PROVIDED PASSAGE:
------
Wednesday, July 19, 2017

No, Jane Austen Is Not Your Bestie

by Howard Jacobson

New York Times

July 19, 2017

For the occasion of the 200th anniversary of Jane Austen’s death, the Bank of England has just issued new 10 pound bank notes printed with her likeness. A new honor for the writer. Or a new indignity, depending upon your point of view.

I propose we get our noses out of Jane Austen. Not her books, her life. A victim of the most inane biographical rummaging at the best of times, Jane Austen is suffering unconscionable prying two centuries after her death. Where she lived, how she felt, how long her headaches lasted, whom she danced with, whom she loved, who loved her. Ask yourself which of her characters would interest themselves in tittle-tattle of this sort: Mr. Knightley or Mr. Collins, Fanny Price or Mary Crawford, Elizabeth Bennet or Lydia Bennet.

As for referring to Jane Austen as “Jane,” as many enthusiasts do, it is more than an impertinence; it is singularly cloth-eared, considering the precise forms that address takes in Jane Austen’s work. It isn’t only manners that are at stake when one person trespasses on another’s privacy and distance, it’s morality.

In novel after novel, we see how disregard for the niceties of respect will lead to what is described in Mansfield Park as “too horrible a confusion of guilt, too gross a complication of evil.” Outside the barriers that ceremony erects, “barbarism” lies in wait.
------
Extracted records
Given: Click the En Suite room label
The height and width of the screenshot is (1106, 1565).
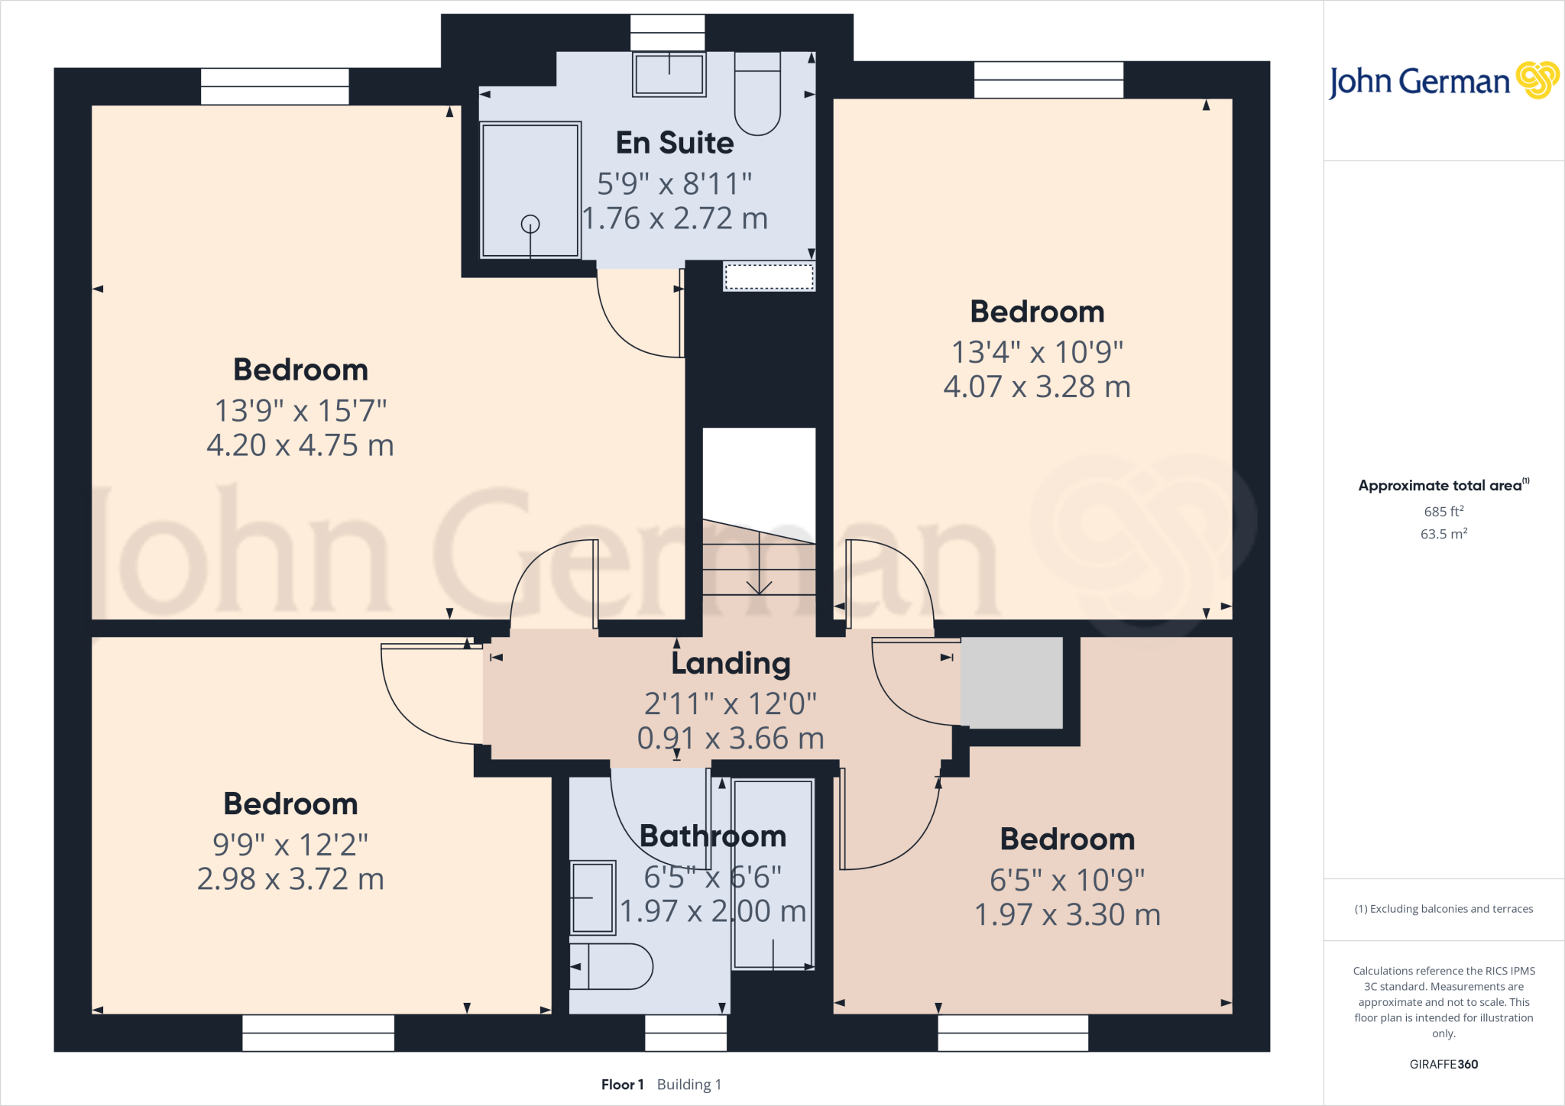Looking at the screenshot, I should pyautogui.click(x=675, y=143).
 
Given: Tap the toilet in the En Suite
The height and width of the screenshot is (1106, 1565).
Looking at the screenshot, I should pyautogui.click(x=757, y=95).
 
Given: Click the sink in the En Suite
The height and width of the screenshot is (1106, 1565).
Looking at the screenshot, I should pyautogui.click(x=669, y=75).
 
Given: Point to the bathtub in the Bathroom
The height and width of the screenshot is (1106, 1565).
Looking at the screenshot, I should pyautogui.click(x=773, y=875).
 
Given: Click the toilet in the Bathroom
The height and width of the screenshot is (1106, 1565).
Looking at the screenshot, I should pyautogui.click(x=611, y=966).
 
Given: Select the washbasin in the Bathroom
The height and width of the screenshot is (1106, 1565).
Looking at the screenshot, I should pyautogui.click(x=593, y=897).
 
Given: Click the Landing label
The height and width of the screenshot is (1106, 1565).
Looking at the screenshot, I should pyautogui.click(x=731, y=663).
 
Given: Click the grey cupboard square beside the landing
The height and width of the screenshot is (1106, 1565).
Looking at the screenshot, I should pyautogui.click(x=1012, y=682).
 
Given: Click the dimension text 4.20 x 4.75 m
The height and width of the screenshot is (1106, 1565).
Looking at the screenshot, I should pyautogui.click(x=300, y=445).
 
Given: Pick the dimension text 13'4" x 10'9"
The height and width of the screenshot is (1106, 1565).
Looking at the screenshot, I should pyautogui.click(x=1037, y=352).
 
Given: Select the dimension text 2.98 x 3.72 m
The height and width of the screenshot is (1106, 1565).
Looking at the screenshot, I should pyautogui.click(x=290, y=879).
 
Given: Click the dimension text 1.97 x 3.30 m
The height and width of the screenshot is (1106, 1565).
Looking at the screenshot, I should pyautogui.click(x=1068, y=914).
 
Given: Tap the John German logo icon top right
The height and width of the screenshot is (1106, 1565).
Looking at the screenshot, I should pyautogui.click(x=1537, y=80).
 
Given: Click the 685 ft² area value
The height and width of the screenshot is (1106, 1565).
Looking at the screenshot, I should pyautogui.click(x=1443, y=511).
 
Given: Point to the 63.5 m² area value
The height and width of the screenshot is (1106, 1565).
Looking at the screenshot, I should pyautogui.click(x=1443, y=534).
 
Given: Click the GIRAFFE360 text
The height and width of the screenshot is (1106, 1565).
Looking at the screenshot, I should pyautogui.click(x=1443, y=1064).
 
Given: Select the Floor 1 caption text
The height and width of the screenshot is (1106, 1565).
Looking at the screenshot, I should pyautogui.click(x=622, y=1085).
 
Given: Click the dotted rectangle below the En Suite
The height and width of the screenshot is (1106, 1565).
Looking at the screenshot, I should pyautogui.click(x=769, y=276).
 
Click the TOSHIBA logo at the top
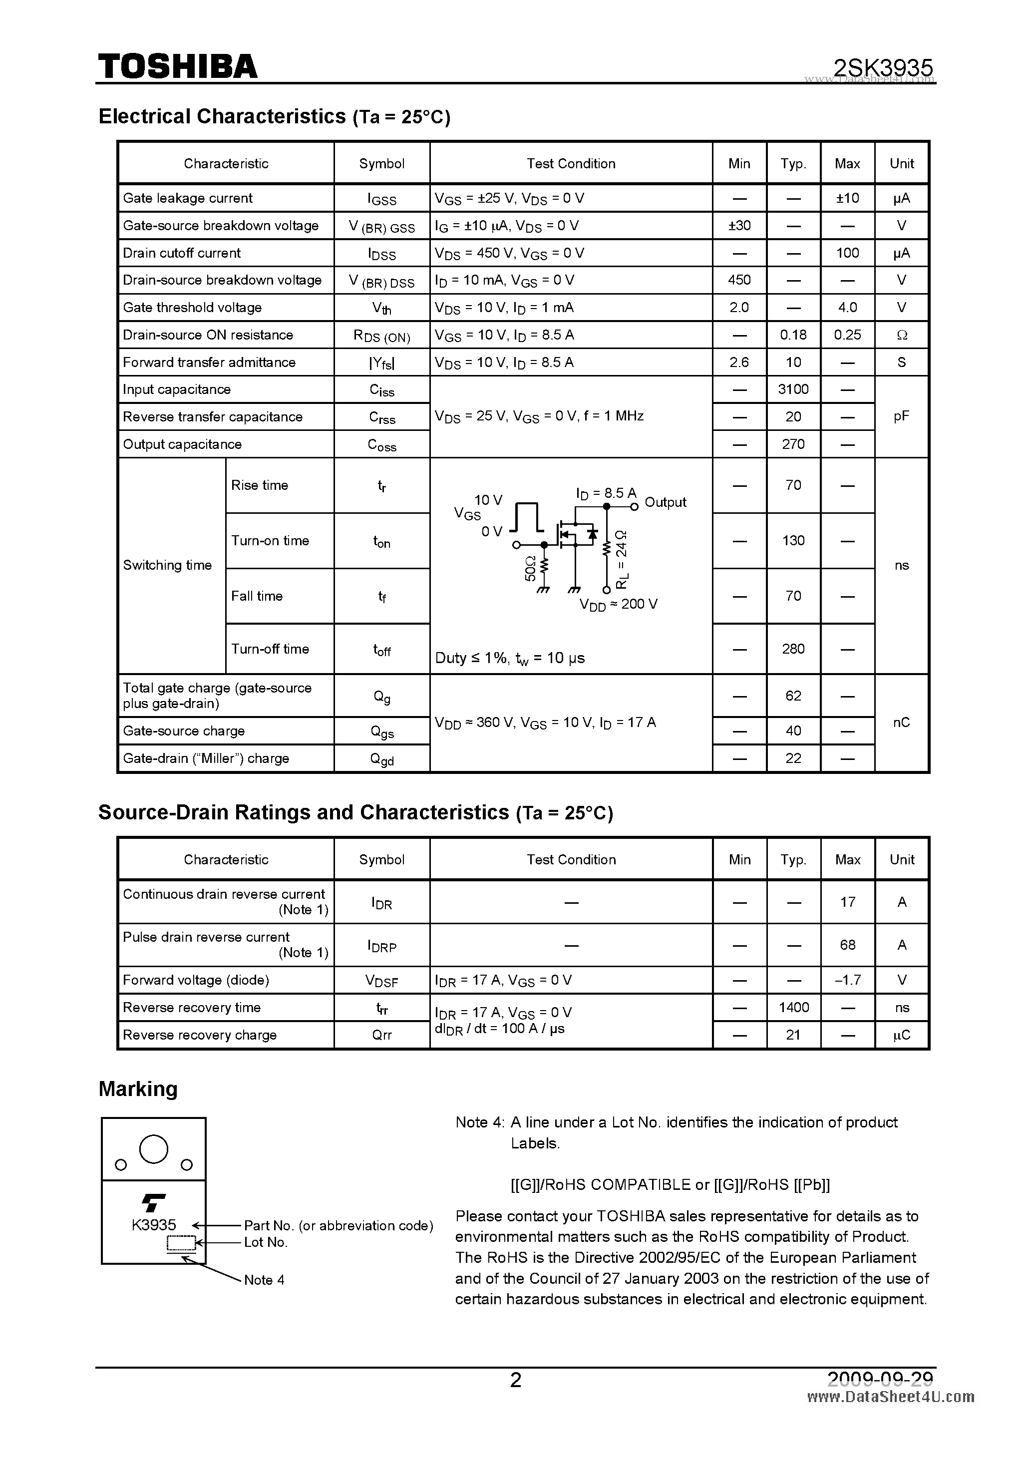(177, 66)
------
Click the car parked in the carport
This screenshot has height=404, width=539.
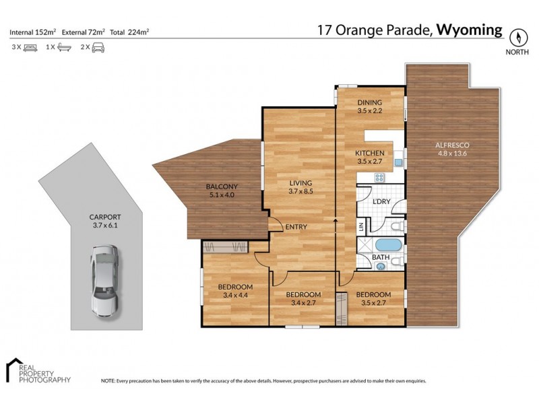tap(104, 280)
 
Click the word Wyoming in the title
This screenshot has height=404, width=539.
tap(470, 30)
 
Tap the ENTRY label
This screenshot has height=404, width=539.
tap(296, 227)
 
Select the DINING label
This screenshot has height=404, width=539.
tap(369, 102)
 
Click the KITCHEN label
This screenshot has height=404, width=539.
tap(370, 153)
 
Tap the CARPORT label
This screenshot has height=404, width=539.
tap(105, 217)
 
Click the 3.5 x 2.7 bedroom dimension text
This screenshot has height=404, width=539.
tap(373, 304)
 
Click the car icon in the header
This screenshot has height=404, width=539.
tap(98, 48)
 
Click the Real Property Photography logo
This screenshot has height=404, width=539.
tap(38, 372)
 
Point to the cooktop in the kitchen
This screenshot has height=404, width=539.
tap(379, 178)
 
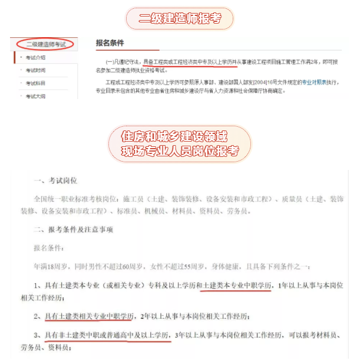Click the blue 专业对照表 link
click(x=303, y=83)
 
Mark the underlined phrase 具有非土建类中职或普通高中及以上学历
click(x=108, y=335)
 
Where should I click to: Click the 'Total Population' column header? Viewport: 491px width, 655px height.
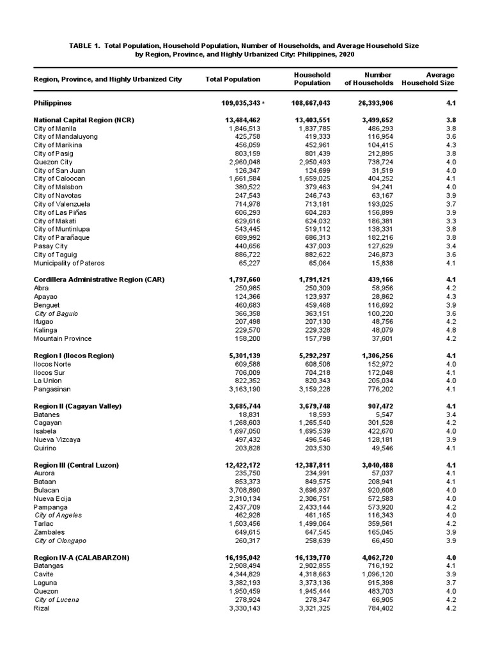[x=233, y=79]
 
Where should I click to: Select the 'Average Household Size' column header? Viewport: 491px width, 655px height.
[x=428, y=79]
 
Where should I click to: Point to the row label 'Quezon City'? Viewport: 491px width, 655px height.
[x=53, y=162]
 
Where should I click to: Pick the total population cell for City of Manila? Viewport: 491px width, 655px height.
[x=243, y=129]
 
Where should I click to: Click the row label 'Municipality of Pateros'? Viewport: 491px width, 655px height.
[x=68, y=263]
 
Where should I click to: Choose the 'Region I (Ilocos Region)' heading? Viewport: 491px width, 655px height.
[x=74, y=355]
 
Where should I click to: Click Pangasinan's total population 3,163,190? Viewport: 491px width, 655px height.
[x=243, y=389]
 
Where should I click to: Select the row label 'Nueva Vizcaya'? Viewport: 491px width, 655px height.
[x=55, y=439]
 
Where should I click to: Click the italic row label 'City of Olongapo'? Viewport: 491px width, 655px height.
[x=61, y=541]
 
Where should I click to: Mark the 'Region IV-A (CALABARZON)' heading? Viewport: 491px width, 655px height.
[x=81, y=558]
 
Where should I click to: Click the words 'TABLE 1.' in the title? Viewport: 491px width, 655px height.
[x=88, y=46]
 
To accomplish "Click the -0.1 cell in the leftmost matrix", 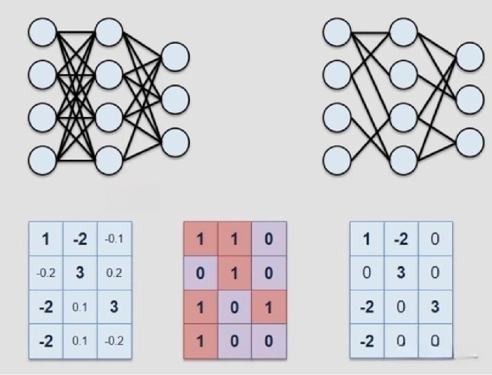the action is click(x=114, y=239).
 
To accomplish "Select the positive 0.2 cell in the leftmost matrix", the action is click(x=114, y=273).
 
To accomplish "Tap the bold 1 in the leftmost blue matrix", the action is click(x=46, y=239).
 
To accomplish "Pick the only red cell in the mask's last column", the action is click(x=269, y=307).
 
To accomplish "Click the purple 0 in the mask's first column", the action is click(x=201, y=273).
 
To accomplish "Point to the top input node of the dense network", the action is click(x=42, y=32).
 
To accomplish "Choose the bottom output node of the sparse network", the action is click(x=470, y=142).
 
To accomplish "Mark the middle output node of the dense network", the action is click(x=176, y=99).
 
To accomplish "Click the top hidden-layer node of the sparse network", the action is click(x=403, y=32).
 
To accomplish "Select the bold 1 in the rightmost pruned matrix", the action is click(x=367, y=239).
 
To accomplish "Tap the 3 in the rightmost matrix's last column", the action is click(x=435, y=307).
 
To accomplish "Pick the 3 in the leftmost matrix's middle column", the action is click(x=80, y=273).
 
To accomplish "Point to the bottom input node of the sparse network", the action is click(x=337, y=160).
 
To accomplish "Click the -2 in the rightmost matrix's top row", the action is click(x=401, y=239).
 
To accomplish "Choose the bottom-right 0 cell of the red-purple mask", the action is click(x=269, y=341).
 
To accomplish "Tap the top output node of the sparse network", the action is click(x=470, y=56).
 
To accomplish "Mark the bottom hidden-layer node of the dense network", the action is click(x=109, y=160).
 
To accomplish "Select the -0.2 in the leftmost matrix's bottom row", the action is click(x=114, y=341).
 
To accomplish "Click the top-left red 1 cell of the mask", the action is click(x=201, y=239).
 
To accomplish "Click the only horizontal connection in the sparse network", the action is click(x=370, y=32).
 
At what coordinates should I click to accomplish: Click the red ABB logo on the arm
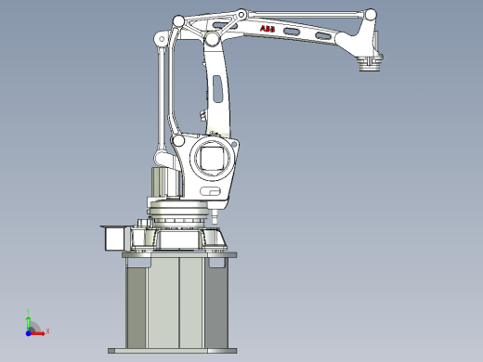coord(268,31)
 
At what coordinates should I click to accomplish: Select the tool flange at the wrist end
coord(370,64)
------
ASSIGNMENT:
Answer these questions from the article on Jane Austen:
1. What did the Bank of England issue for the 200th anniversary of Jane Austen's death?
2. Besides manners, what does the article say is at stake when one person trespasses on another's privacy and distance?
3. Which novel does the article quote for the words "too horrible a confusion of guilt, too gross a complication of evil"?

ANSWER SPACE:
1. New 10 pound bank notes printed with her likeness.
2. Morality.
3. Mansfield Park.